Elle ne sait pas trop combien de temps elle reste comme ça, mais James revient la voir et lui tend une grosse couverture en laine.

— Lève-toi, je t’emmène au chaud, tu pourras te reposer. J’ai appelé le port, ils envoient la doc pour s’occuper de toi.

— Merci. Vous m’emmenez où ? Je vais pouvoir rentrer chez moi rapidement ?

— Pour l’instant, on va te ramener sur la terre ferme et te remettre sur pied. Allez, debout, lui ordonne-t-il en lui faisant signe de le suivre.

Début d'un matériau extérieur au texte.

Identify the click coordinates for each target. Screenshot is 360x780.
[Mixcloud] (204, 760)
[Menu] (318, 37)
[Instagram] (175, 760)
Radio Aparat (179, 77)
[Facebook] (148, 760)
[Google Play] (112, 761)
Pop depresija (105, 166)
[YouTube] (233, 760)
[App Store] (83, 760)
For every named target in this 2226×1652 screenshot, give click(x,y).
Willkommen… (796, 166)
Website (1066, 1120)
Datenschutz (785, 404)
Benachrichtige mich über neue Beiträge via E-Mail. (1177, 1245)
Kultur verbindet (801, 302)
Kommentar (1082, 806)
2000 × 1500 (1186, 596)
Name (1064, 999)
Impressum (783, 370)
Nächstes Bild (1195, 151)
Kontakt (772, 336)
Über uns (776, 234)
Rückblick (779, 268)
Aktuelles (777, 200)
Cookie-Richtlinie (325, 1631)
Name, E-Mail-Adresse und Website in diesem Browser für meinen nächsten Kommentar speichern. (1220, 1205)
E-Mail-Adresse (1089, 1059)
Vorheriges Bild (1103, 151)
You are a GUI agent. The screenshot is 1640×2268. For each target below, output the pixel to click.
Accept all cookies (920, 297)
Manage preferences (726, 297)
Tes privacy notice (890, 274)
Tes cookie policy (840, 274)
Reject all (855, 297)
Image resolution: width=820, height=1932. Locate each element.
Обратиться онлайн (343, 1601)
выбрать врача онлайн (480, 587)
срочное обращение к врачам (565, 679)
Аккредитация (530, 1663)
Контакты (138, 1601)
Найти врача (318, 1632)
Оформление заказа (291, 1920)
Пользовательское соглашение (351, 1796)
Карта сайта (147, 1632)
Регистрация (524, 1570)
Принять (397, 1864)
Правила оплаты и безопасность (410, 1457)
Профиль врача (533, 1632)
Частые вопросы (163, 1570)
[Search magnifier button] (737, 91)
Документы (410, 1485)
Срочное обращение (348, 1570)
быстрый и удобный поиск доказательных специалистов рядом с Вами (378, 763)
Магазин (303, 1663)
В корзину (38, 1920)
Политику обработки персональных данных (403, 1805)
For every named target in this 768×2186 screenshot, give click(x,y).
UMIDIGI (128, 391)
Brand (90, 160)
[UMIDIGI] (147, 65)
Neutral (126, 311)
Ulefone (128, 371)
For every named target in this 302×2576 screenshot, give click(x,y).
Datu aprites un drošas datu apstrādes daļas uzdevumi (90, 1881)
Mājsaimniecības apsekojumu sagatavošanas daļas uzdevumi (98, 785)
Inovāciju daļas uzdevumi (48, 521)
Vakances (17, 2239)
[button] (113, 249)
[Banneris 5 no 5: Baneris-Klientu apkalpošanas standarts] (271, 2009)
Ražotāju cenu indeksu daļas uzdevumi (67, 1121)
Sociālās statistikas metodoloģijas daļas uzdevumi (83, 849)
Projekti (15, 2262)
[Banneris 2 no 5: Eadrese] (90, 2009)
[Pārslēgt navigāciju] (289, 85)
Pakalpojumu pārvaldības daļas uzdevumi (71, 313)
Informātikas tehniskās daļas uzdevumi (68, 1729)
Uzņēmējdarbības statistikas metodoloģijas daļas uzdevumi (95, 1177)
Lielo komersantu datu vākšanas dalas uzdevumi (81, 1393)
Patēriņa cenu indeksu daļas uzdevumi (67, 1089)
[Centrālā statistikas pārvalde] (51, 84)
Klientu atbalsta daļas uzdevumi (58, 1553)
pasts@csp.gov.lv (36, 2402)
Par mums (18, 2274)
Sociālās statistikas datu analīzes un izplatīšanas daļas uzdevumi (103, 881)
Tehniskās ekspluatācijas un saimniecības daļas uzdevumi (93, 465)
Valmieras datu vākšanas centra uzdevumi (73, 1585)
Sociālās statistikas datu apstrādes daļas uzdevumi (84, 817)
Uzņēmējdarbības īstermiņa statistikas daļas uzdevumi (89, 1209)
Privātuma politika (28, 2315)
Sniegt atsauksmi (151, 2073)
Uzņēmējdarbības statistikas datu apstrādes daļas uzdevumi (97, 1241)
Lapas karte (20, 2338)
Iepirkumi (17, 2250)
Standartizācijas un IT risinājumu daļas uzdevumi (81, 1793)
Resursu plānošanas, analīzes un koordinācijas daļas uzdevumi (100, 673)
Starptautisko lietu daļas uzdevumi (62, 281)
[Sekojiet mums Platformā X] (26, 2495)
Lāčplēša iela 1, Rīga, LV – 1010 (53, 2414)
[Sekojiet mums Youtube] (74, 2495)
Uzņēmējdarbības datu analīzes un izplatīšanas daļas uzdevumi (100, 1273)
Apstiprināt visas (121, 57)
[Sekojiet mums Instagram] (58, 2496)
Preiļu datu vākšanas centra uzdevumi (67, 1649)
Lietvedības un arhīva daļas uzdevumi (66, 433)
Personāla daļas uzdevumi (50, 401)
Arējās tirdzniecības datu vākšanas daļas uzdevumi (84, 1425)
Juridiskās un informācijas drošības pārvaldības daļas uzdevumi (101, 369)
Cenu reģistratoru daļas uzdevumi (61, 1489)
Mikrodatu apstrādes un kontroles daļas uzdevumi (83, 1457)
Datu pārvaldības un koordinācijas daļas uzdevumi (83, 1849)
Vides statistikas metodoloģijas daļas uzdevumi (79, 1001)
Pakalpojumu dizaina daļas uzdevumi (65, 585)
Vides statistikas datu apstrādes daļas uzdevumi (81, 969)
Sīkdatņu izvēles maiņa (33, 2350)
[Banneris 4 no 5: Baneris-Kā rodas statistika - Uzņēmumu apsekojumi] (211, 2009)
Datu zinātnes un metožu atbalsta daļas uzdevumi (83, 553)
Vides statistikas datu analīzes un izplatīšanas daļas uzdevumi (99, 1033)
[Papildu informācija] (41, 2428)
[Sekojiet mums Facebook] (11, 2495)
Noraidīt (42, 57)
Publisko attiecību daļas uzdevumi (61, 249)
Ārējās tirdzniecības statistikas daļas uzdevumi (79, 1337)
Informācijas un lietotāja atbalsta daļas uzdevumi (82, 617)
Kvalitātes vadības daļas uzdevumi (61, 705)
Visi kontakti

Liz s’exécute, non sans mal, et s’appuie contre la porte en sentant sa tête tourner à nouveau. L’ambiance est un peu glauque sur ce bateau et elle commence à se demander si elle n’était pas mieux sur son radeau, même s’ils ne semblent pas dangereux, à première vue. Elle se demande si elle a les idées claires en le suivant comme elle peut à travers le bateau, mais elle arrive quand même à repérer que les deux hommes qu’ils croisent sur le chemin baissent les yeux et s’écartent pour ne surtout pas être en contact avec elle. C’est fou, elle a vraiment l’impression d’être contagieuse.

— Ne sors pas de la cabine tant que je ne viens pas te chercher, compris ? Il y a de l’eau et des fruits, sers-toi et repose-toi.

— Vous allez faire quoi de moi ? Je veux revoir ma famille…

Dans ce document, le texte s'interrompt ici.